Первый и самый лучший рассказ книги — «Мы».
Послевоенный Киев, домашние, но до полусмерти изголодавшиеся дети и Омелько-красный партизан, городской сумасшедший, которого
они обожают. Во время оккупации его вытащила из общей могилы невеста Галя, теперь
— Галька-фольксдойче с немецким
отродьем на руках. Дети привели все-таки Омелько к ларьку, где Галька торгует пивом, в надежде, что
он вспомнит ее и придет в себя… То, что там
происходит, описать невозможно. И не описать, увидев хоть раз в своей жизни,
нельзя: «женщины с худыми лицами и отчаявшимися глазами» набросились на Галю.

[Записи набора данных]
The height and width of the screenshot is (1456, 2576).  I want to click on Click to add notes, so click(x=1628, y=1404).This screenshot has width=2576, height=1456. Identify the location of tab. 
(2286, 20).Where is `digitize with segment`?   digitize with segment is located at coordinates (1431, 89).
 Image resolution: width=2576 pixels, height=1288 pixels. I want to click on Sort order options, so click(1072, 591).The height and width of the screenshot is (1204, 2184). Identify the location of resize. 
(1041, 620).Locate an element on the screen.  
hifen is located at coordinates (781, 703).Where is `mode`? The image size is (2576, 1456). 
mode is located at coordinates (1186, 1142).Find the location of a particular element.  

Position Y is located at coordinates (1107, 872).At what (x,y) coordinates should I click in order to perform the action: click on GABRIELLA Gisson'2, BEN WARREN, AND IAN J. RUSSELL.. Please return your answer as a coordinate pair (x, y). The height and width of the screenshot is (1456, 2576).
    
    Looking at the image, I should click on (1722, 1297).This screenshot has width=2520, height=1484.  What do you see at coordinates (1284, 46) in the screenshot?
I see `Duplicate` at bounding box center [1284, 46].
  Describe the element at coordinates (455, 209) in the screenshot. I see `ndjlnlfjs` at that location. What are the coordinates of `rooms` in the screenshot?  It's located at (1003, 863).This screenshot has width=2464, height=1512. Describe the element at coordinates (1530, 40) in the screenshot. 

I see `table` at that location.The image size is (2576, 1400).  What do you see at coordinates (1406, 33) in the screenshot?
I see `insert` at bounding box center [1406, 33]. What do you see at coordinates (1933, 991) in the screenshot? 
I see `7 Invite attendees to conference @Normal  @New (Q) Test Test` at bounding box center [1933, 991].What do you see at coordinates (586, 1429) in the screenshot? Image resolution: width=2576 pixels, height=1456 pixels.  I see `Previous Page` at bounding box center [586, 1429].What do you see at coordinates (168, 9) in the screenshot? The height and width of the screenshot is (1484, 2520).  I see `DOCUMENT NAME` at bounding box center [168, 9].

ЗАДАНИЕ 1:
Ответьте по тексту о рассказе «Мы» на три вопроса:
(a) Какой рассказ назван первым и самым лучшим в книге?
(b) Кто во время оккупации вытащил Омелько из общей могилы?
(c) Чем торгует Галька в ларьке?
ЗАДАНИЕ 2: Процитируйте фрагмент текста о рассказе «Мы» начиная со слов «Послевоенный Киев, домашние, но» и заканчивая словами «набросились на Галю.» включительно.
При выполнении используйте только текст о рассказе «Мы».

ОТВЕТ 1:
(a) Рассказ «Мы».
(b) Его невеста Галя.
(c) Пивом.

ОТВЕТ 2:
Послевоенный Киев, домашние, но до полусмерти изголодавшиеся дети и Омелько-красный партизан, городской сумасшедший, которого
они обожают. Во время оккупации его вытащила из общей могилы невеста Галя, теперь
— Галька-фольксдойче с немецким
отродьем на руках. Дети привели все-таки Омелько к ларьку, где Галька торгует пивом, в надежде, что
он вспомнит ее и придет в себя… То, что там
происходит, описать невозможно. И не описать, увидев хоть раз в своей жизни,
нельзя: «женщины с худыми лицами и отчаявшимися глазами» набросились на Галю.